Six Ways to Sunday, CAC Brétigny

Reversibility – A Theatre of De-Creation Chapter III
2012/05/19

A play by Pierre Bal-Blanc, staged by the author with Andrea Büttner, Esther Ferrer, Felix Gonzalez-Torres, Sanja Ivekovic, Ben Kinmont, Jiri Kovanda, Marcello Maloberti, Teresa Margolles, Emilie Parendeau, Martha Rosler, Santiago Sierra, Slaven Tolj, Isidoro Valcarcel Medina. Reversibility: A Theatre of De-Creation explores, in exhibition form, the “promotion and display” of artworks by proposing their “de-creation” or temporarily conversion into an alternative cognitive model, in order to allow the public to examine the work of a group of artists. The aim is also to show the reversibility of two movements of creation and de-creation that are at work in all circumstances: in the moment when the creative process comes to be qualified as an artwork, on the one hand, and, on the other, in the moment when an artwork is disqualified in the form of a commodity or cultural fetish.

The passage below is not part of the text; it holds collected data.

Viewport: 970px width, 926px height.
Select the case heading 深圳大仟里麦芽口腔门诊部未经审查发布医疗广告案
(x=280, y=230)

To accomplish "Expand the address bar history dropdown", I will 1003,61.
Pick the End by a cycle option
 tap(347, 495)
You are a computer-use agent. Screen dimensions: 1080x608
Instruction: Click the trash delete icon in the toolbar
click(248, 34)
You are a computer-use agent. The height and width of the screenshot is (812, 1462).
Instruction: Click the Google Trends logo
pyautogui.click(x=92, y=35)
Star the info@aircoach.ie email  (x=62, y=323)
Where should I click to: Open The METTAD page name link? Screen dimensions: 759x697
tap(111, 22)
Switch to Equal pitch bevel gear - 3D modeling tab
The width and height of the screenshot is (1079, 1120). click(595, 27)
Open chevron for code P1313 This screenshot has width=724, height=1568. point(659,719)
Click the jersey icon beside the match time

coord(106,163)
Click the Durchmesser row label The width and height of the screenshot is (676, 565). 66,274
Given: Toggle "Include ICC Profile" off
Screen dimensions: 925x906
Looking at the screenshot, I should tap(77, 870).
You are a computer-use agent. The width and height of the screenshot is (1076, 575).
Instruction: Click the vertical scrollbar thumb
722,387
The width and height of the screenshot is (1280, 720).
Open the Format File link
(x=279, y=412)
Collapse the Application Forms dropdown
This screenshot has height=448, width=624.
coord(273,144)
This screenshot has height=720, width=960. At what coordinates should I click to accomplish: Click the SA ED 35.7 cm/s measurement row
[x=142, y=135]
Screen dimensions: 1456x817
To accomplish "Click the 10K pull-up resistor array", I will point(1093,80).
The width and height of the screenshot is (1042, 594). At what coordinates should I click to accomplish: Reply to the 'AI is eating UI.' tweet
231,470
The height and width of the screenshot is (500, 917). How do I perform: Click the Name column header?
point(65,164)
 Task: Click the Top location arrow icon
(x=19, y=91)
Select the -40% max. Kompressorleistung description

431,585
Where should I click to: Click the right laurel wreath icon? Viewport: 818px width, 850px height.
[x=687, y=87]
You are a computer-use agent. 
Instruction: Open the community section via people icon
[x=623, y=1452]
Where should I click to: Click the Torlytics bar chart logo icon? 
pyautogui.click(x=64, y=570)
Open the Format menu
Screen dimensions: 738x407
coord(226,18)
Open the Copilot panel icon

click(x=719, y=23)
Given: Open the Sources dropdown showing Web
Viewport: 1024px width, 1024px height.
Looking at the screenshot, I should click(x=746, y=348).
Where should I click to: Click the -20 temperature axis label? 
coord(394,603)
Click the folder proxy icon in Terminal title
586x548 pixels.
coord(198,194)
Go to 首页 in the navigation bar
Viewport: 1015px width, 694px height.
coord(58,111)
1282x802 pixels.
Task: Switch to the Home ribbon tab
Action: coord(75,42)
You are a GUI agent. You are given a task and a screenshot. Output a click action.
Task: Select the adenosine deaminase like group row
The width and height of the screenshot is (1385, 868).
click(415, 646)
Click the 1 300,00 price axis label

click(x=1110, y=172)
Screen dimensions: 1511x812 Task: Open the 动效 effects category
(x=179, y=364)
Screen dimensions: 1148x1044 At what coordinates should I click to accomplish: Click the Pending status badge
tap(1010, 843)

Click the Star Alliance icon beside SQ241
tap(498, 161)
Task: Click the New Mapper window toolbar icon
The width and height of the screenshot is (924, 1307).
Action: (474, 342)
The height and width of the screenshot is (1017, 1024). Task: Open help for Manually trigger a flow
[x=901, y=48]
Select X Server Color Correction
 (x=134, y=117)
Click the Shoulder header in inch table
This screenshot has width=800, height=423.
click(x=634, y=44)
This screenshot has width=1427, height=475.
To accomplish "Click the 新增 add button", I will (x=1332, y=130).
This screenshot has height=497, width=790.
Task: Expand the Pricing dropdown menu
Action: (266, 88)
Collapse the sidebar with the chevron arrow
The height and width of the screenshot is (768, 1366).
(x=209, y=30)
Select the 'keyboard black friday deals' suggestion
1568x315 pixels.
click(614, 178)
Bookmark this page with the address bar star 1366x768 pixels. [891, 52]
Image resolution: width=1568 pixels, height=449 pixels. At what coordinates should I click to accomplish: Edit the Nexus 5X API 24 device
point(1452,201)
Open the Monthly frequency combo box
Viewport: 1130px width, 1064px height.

The prologue to Reversibility took place in 2008 at the stall of the Fair Gallery (gb agency, Paris; Hollybush Gardens, London; Jan Mot, Brussels; Raster Gallery, Warsaw) during the Frieze Art Fair in London. It was further developed in a public institution in 2008 at the CAC Brétigny (The Center for Contemporary Art in Brétigny, France) and concluded in 2012 at Peep-Hole, in Milan, within the context of an independent non-profit structure financed by donations from artists. The actantial structure of Reversibility: A Theatre of De-Creation in three parts takes the form of classical drama: exposition, climax and denouement. For each chapter and among each group of works, a particular piece is specifically related to each setting (in turn, commercial, institutional and private) in a principle of functional and symbolic equivalence: Dos Espacios Modificados (1967/2008) by David Lamelas during the Frieze Art Fair in London; Floating Wall by Robert Breer at the Centre d’art contemporain in Brétigny, France; No Necesita Titulo (1990/2012) by Isidoro Valcarcel Medina for Peep-Hole, a non-profit art space in Milan.

Reversibility – A Theatre of De-Creation is part of Six Ways to Sunday, an annual programme in which Peep-Hole dedicates an event to a partnership with a foreign art institution, becoming its temporary satellite project room. After Museion Bolzano in 2010 and CAC Vilnius in 2011, the 2012 event is devoted to CAC Brétigny.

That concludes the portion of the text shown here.